Até o momento, nenhuma prisão de suspeitos identificados foi confirmada.
Inicialmente, os ataques foram investigados pela 27ª Delegacia de Polícia (Recanto das Emas), mas havia a possibilidade de transferir o caso para outra DP, já que os ataques foram simultâneos em várias regiões do DF, e os registros policiais foram feitos em várias delegacias.
“As investigações estão a cargo das respectivas delegacias responsáveis pelas áreas onde os fatos ocorreram, todas atuando de forma coordenada, com acompanhamento do Departamento de Polícia Circunscricional e apoio da inteligência da PCDF”, confirmou a PCDF.
A PCDF ressaltou que o trabalho investigativo está sendo conduzido de maneira integrada, com o objetivo de organizar e centralizar as informações, identificar a dinâmica dos crimes, apurar eventual conexão entre os fatos e responsabilizar os autores.
Durante as investigações, os agentes também mantêm contato com a Urbi para a coleta de dados e elementos que auxiliem na apuração.
A Polícia Civil do DF também destacou que todas as ocorrências estão sendo tratadas com prioridade, e que novas informações serão divulgadas oportunamente, à medida que houver avanços consistentes na investigação.
Na última sexta-feira (16/1), o secretário Zeno Gonçalves garantiu que alguns dos autores dos ataques já foram identificados pelas câmeras de segurança.

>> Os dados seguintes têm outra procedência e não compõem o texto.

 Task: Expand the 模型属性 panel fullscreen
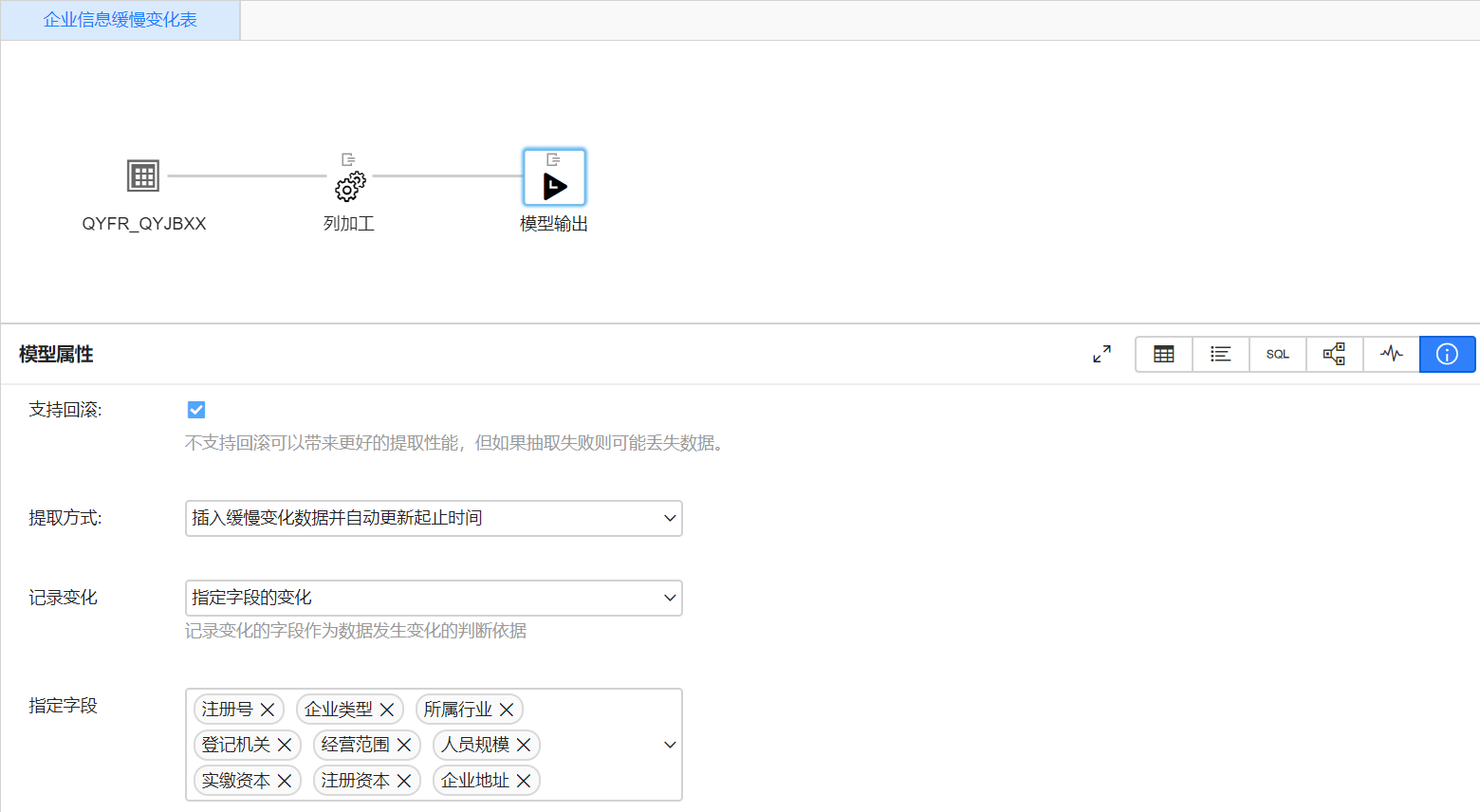1101,354
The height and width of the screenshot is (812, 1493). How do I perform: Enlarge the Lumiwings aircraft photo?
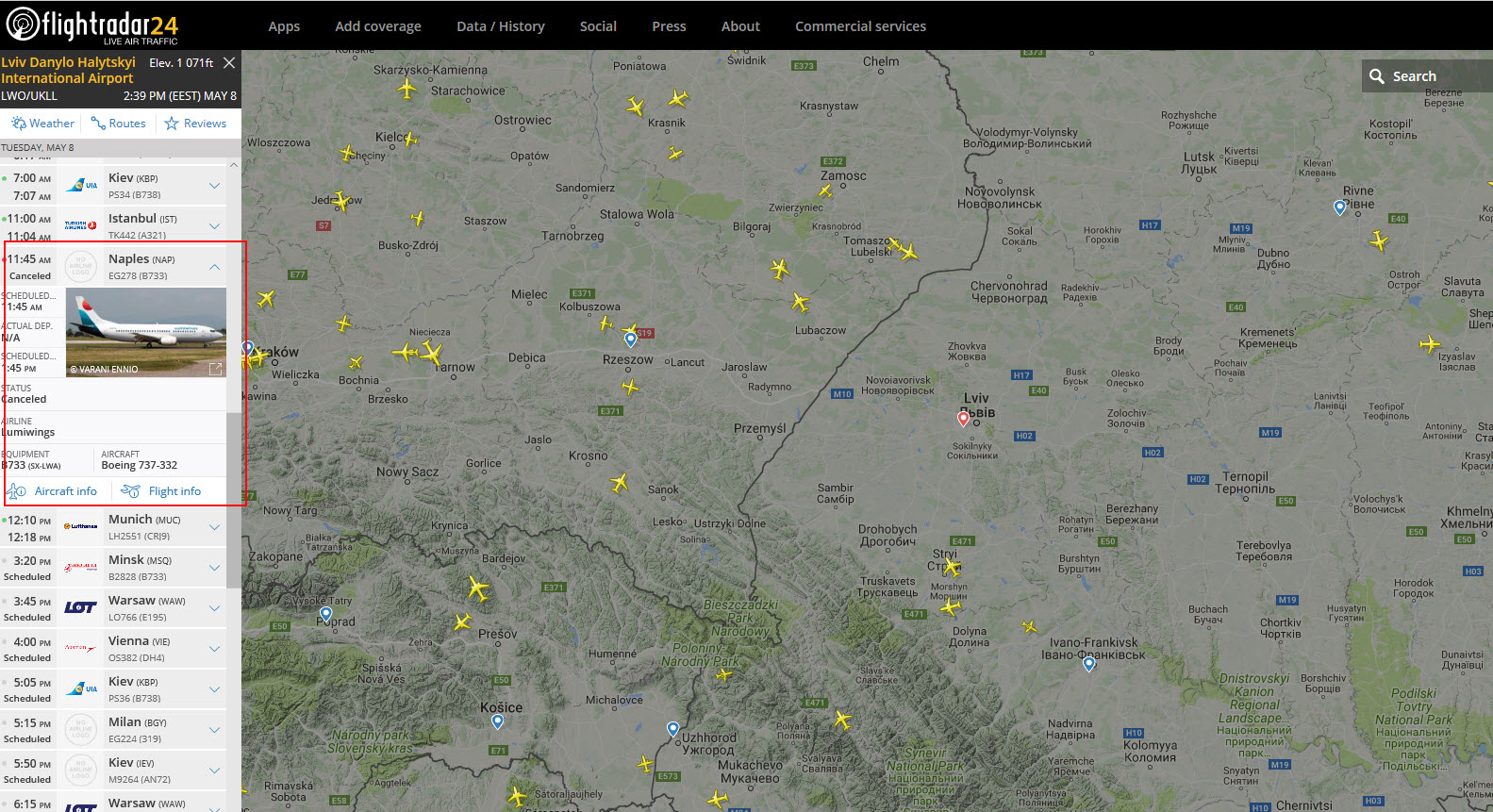coord(215,369)
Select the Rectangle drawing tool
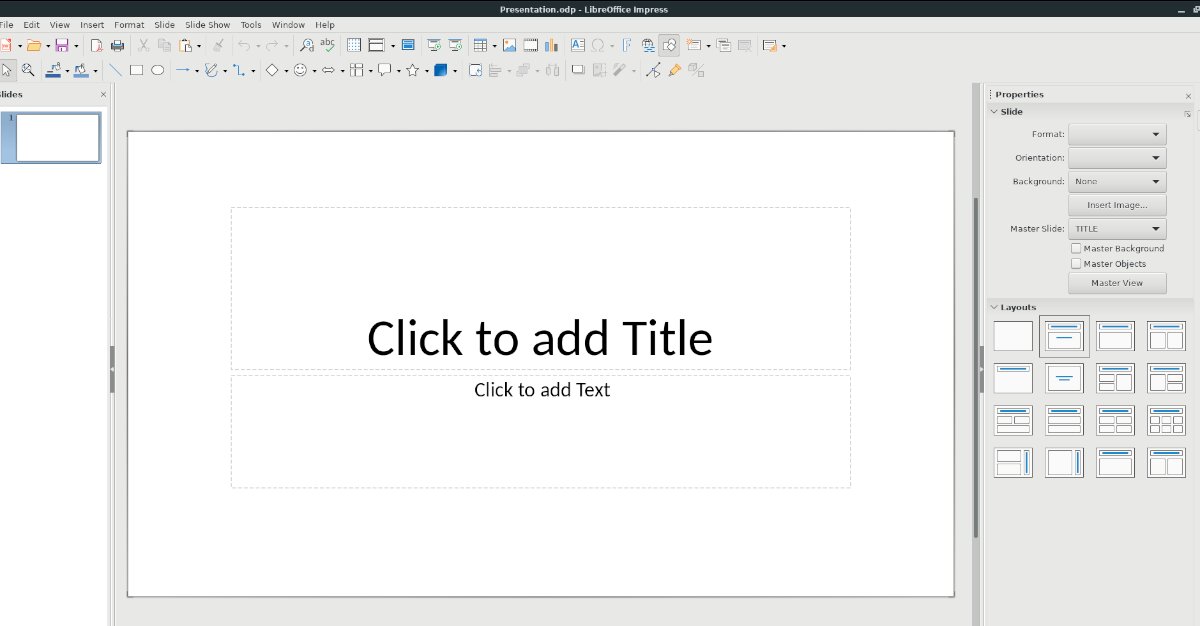 coord(136,70)
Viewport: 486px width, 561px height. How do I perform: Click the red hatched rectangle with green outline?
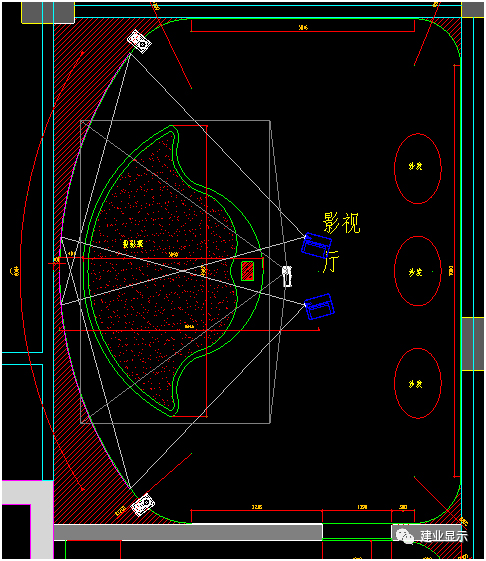(247, 271)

“Nós temos as imagens dos ônibus, as câmeras dos ônibus e temos também os dados de GPS com a localização exata de quando ocorreram essas ocorrências. Então o que nós vamos fazer é pegar todos esses dados, essas informações, passar para a Polícia Civil. Já identificamos alguns desses criminosos e com essas informações e o monitoramento de algumas postagens em redes sociais, nós conseguiremos identificar e prender todos esses criminosos”, reforçou.
Entenda
- Ao menos 57 ônibus da empresa Urbi Mobilidade Urbana foram atacados na noite dessa quinta-feira (15/1);
- O ataque orquestrado aconteceu em diferentes regiões do Distrito Federal, como Taguatinga, Recantos das Emas, Ceilândia e Samambaia;
- Os rodoviários foram às unidades policiais fazer boletim de ocorrência depois que os veículos foram atacados com pedras, bolinhas de gude e outros objetos;
- Sete pessoas, entre passageiros e profissionais, tiveram ferimentos leves com os ataques;
- A empresa diz que não houve demissão em massa e apenas três funcionários foram desligados;
- Até o momento, ninguém foi preso. A Polícia Civil do DF investiga o caso
Zeno acredita que os ataques podem ter sido motivados por demissões de funcionários da Urbi e também por brigas dentro do sindicato dos rodoviários.
A hipótese do secretário é uma das linhas de investigação da Polícia Civil do DF (PCDF). O sindicato dos rodoviários, no entanto, nega e que haja relação e, em nota, repudiou os ataques.
A Urbi, empresa que foi alvo dos ataques, informou que não houve demissões em massa. Mas esclareceu que três funcionários foram desligados na última sexta-feira (9/1).
Todos os ônibus atingidos já voltaram a funcionar, e não houve impacto no itinerário dos ônibus no dia seguinte aos ataques. A Secretaria de Transporte e Mobilidade (Semob-DF) monitora e está prestando informações sobre o caso.